If you read regularly, not many of the books you read can change your life much. I read Mountains Beyond Mountains over a year ago, and it clearly is a book that can change your life. It changed mine.
    This book tells the story of Dr. Paul Farmer, a specialist in infectious disease who divides his time between Brigham and Women's Hospital in Boston and a rural clinic he founded in Haiti. In his spare time, Farmer revolutionized the treatment of multi-drug-resistant tuberculosis. Farmer is about the hardest-working person I've ever heard of, and a great doctor: brilliant, determined, and compassionate.
    Read this book because it tells a great human story, and by the way shows what global health can really be, and how much better life can be for the world's poor, if we are willing to take even a little effort to make it so.

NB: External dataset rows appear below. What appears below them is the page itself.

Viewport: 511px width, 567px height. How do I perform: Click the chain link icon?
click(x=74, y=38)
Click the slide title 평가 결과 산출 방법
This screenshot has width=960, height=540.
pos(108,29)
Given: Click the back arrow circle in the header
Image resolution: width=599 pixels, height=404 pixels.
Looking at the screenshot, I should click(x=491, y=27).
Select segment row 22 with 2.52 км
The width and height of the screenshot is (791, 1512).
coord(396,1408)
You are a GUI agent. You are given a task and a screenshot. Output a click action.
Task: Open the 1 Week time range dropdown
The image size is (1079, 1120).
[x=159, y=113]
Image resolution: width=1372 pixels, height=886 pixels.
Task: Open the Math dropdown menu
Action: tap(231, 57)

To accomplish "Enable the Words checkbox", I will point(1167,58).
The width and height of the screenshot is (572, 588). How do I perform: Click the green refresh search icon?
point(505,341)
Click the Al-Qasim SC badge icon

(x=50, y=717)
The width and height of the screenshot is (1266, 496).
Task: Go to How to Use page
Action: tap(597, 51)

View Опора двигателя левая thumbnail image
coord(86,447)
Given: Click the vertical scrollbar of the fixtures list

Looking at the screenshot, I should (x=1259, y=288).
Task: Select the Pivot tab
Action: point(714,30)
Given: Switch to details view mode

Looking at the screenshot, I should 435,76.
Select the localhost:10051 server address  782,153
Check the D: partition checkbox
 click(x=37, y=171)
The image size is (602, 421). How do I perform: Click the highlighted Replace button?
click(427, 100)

    This is the second book by Tracy Kidder that has had a memorable impact on me. His book The Soul of a New Machine was much read by technologists in the 80s. This book portrays the bright, driven technologists at Data General as, well, kind of soul-less. Sure, they were interesting people, but ultimately their work just wasn't very important, or even very interesting. Most of what made the book interesting is their suffering, but since their suffering was ultimately meaningless, it wasn't even redemptive. Kidder's earlier book persuaded me that I did not want to make a career in the computer equipment industry, a career path I was already on when I read Soul. Kidder's later book made me confidently enthusiastic that, if all I ever accomplish is to put moderately better tools in the hands of doctors like Paul Farmer, my career will have been worthwhile.